───── Text under study ─────
Composting involves breaking down of the organic waste—kitchen waste, leaves and flowers from your garden, among others. Once this is decomposed, compost can be used as an organic fertilizer as it improves soil health. Or simply throw it under a tree in your neighbourhood, and watch it blossom.
Check out the numerous composting options available online. From waste bins that help you compost without much input (or a stink) to products such as the
terracotta Khamba by Daily Dump (dailydump.org), there are options for beginners and pros, for homes and apartment complexes. Go on, take charge of the garbage you create!
Make Mental Health your Priority This decade has been path-breaking for mental health professionals and activists. While we lost great actors like Robin Williams to depression-related suicide, and the more recent death of TV actor Kushal Punjabi shook the fraternity, others like Deepika Padukone spoke up about suffering from depression, and overcoming it, making the issue of mental health mainstream. In the last decade, mental health programmes have ensured more people recognised their conditions and sought help. It's time to drop the stigma around speaking out and helping oneself and friends and family members dealing with mental health issues. Prioritise your mental health and emotional well-being, just as much as your physical health and fitness.
While Social Media has democratised news, it has also contributed to the dissemination of unfiltered and fake content through messenger services and social handles. Not everything you read is the truth, so base your belief systems on truth and spend time in seeking the truth. The last decade has witnessed violence, rioting, lynching and murders due to fake news, and most sane people are left wondering what and who to believe. But you can find a way out of this in 2020.
───── Material provided ─────
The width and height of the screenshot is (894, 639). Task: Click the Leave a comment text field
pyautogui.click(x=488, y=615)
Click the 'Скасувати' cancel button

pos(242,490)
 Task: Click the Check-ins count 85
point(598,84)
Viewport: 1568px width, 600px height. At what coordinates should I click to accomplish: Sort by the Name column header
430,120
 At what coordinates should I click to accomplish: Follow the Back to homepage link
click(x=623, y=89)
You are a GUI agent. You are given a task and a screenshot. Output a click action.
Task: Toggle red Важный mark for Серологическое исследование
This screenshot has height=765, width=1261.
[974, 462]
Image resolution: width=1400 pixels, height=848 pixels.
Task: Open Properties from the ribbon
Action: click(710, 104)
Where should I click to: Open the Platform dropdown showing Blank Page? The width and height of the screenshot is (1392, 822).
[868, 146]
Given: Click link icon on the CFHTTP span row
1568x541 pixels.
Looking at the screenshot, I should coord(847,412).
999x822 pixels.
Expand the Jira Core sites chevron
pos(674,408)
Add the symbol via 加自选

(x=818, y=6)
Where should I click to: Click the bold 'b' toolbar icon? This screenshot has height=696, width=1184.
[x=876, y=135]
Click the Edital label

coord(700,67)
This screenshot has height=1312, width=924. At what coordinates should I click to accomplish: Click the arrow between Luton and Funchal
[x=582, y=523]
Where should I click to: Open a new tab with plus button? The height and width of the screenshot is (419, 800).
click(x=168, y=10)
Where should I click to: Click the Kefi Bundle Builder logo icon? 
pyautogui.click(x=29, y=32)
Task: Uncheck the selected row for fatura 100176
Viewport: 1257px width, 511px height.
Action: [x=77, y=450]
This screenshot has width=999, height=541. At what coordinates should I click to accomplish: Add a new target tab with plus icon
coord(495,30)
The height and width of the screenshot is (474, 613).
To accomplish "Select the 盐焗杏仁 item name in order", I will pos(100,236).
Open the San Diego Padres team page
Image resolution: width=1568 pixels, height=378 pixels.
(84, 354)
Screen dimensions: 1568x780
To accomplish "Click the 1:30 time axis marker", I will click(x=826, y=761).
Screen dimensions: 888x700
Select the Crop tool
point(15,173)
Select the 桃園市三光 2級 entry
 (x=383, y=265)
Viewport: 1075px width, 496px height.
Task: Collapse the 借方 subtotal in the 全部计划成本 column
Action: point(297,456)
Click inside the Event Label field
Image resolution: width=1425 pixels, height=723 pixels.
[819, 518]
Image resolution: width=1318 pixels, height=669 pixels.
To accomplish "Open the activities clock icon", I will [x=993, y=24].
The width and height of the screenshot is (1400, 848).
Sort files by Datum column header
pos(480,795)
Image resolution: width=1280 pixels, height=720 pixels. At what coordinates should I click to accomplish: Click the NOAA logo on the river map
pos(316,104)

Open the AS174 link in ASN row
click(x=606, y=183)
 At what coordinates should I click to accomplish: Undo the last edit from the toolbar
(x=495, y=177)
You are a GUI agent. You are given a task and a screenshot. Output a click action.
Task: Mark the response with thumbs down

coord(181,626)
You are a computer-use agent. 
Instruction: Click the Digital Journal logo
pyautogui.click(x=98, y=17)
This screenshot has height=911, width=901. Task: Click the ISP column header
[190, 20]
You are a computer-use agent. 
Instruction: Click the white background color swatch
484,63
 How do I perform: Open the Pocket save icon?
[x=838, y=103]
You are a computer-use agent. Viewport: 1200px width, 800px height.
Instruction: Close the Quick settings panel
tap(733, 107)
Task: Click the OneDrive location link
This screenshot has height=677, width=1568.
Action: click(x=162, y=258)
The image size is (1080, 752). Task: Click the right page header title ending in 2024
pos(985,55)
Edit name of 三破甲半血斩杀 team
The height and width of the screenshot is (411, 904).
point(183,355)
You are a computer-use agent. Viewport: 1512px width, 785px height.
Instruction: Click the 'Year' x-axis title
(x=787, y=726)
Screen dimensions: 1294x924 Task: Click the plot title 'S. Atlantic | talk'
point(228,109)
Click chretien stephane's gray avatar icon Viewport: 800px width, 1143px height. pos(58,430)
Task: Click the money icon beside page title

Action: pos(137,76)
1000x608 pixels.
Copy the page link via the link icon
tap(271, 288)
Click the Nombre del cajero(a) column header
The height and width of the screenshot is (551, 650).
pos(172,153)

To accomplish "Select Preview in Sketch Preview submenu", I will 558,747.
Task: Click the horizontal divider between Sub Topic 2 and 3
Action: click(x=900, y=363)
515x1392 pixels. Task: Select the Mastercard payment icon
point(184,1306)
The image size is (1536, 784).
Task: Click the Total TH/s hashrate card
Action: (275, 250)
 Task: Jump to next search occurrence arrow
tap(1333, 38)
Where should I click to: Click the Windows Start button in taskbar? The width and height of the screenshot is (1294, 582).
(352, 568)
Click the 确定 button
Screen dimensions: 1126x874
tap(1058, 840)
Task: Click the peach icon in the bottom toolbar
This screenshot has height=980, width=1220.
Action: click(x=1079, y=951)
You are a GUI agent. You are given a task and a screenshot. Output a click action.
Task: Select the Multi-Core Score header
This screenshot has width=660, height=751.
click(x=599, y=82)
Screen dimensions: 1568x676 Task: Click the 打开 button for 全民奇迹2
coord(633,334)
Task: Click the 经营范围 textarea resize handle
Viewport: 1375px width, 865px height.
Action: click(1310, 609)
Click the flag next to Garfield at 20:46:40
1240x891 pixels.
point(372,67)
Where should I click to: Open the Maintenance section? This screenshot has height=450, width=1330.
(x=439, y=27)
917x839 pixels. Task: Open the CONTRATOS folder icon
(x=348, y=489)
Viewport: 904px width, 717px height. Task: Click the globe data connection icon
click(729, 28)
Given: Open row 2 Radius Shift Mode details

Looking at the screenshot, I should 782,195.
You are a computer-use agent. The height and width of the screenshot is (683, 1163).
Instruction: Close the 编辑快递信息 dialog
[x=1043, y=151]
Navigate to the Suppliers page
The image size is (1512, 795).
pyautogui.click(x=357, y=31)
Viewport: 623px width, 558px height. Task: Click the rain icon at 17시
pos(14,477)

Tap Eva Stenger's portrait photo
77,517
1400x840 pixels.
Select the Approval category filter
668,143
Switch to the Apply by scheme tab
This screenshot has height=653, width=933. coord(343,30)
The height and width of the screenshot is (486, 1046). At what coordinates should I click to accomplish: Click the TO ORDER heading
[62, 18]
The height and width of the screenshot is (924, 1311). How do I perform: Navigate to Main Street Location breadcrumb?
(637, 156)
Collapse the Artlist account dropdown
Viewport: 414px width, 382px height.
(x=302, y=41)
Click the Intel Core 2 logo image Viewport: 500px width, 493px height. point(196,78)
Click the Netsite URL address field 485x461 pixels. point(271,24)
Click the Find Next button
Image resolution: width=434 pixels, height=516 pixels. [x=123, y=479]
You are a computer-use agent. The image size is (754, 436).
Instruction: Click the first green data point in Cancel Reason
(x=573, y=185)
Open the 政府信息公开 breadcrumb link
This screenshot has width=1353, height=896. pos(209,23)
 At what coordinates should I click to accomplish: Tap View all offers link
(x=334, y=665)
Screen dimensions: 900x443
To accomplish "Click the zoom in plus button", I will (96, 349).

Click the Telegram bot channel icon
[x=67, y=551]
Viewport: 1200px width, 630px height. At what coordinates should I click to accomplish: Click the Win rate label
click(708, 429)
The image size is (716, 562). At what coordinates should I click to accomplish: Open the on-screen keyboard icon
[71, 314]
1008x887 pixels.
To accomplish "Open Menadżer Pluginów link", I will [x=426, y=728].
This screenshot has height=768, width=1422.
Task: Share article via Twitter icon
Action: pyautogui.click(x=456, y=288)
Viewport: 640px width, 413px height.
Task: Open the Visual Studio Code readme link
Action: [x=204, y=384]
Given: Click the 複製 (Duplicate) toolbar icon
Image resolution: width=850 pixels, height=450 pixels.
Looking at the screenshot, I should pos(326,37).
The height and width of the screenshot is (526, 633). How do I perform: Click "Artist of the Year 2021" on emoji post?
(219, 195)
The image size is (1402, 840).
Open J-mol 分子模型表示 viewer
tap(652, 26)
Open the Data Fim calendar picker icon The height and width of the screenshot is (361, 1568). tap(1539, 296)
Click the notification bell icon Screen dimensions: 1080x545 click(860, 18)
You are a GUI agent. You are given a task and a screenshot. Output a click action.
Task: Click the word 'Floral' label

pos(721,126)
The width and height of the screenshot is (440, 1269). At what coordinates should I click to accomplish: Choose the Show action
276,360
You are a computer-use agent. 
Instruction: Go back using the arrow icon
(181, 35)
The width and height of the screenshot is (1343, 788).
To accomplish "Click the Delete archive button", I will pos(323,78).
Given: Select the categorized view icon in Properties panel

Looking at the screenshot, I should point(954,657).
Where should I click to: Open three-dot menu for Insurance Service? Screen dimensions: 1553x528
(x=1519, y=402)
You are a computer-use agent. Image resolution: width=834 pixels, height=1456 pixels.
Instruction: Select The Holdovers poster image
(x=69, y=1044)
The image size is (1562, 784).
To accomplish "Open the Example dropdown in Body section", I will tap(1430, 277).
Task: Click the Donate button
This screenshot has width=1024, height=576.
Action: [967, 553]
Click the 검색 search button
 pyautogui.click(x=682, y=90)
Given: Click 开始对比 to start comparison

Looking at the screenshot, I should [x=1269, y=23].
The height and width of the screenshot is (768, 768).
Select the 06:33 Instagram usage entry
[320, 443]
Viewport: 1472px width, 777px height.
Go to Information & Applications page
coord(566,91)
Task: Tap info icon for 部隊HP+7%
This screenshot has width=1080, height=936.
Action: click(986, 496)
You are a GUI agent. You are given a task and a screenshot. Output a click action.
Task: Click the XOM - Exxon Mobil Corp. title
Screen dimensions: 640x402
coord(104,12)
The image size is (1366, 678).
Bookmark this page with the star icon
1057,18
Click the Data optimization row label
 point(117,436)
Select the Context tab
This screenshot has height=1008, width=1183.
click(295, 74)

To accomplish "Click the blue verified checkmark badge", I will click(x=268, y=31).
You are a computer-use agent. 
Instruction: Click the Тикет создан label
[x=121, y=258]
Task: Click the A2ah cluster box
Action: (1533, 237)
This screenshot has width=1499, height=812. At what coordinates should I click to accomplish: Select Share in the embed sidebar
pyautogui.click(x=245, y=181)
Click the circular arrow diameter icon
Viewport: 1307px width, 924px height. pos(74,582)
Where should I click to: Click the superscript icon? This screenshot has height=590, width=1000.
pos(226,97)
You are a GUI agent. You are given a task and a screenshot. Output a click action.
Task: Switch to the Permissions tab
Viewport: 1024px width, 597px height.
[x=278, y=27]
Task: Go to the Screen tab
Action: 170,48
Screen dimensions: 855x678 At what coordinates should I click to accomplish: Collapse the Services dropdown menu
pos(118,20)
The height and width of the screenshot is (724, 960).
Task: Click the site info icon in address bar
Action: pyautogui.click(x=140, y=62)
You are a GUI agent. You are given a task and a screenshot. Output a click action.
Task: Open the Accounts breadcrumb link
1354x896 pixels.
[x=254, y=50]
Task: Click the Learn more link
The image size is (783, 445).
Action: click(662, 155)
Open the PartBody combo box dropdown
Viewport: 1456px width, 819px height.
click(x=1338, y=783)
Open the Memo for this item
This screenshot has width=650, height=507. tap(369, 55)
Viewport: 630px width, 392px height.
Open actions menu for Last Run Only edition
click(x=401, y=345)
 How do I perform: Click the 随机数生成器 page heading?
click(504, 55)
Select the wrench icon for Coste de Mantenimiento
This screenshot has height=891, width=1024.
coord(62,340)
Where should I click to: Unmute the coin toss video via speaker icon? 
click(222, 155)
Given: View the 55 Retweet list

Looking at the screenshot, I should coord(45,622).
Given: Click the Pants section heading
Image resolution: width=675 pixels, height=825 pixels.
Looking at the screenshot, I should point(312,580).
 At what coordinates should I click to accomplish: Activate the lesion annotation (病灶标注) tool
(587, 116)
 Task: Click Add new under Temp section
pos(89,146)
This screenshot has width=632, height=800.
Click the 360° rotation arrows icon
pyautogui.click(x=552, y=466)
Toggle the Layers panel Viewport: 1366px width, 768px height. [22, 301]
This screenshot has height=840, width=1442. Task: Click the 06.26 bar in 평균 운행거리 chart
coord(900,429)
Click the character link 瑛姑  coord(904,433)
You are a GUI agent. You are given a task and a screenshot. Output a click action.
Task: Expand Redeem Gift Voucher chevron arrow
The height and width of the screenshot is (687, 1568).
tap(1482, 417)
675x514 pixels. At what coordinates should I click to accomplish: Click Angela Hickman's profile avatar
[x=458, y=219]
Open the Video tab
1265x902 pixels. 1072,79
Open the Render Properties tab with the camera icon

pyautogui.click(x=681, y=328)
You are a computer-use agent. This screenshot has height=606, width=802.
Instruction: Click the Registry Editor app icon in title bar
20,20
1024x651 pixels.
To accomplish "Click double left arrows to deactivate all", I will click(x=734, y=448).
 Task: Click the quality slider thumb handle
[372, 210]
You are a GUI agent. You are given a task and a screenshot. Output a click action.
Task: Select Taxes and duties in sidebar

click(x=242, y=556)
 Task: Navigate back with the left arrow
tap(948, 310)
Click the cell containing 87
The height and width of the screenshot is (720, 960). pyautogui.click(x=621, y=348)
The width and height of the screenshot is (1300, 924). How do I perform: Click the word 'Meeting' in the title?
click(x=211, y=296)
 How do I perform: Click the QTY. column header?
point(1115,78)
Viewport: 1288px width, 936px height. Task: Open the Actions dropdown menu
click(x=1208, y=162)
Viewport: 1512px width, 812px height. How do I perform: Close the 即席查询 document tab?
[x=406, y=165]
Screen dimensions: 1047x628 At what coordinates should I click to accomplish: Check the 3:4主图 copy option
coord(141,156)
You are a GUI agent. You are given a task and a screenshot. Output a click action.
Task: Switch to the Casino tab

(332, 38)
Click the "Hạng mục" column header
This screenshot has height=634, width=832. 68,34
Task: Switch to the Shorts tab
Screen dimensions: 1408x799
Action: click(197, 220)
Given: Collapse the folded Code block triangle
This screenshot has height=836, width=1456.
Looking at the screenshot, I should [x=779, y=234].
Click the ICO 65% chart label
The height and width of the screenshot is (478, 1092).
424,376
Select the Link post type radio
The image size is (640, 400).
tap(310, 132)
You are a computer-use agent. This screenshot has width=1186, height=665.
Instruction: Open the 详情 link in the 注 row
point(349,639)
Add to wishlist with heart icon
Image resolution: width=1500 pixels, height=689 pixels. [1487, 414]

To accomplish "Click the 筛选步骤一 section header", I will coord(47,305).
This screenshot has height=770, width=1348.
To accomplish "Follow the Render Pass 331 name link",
─────
Set of tasks:
A - Shorten the paragraph of the composting, mental health and fake news text that begins "While Social Media has democratised news" while keeping its main facts.
B - Write a continuation of the composting, mental health and fake news text, starting after its last sentence.
The lines have nothing to do with the text on composting, mental health and fake news.

Answers for this exercise:
A - Social media has democratized news but also spread unfiltered and fake content through messaging services and social handles. Since not everything you read is true, ground your beliefs in the truth and take time to look for it. Fake news led to violence, rioting, lynching and murders over the last decade, leaving sane people unsure whom to believe, but 2020 can offer a way out.

B -
Bust Fake News
Several mainstream news media such as Quint's Webqoof and AltNews.in are dedicated to fact-checking. Use them, send your queries to them if you come across something suspicious and inciteful. Read a variety of publications, ask questions, seek answers. Be a responsible citizen journalist and social media user. And when you find something is fake, tell everyone you know.
Power up on Plant-Based
You know that a plant-based diet is healthier for you. But did you consider that changing your diet can combat climate change? A plant-based diet involves cutting down on animal produce, sugars, refined grain and switching to whole grains, millets and cereals, nuts, legumes, fruits and vegetables. This diet reduces your risk of heart disease, type 2 diabetes, obesity and even some cancers.
Growing fruit and vegetables doesn't involve as much greenhouse gas as raising cattle, say scientific studies. Dietary changes towards healthier diets can reduce the environmental impacts of food systems,
says a study published in Nature magazine . When environmentally-intensive foods, such as animal products, are replaced by less intensive food types, the dietary changes could reduce greenhouse gas emissions and other environmental impacts by 29% and 5 to 9% respectively (for healthy diets comprising a lower amount of meat) and by 56% and 6-22% for a plant-based scenario. The changes are in line with the composition and environmental footprint of each food group. What do you want the planet to score?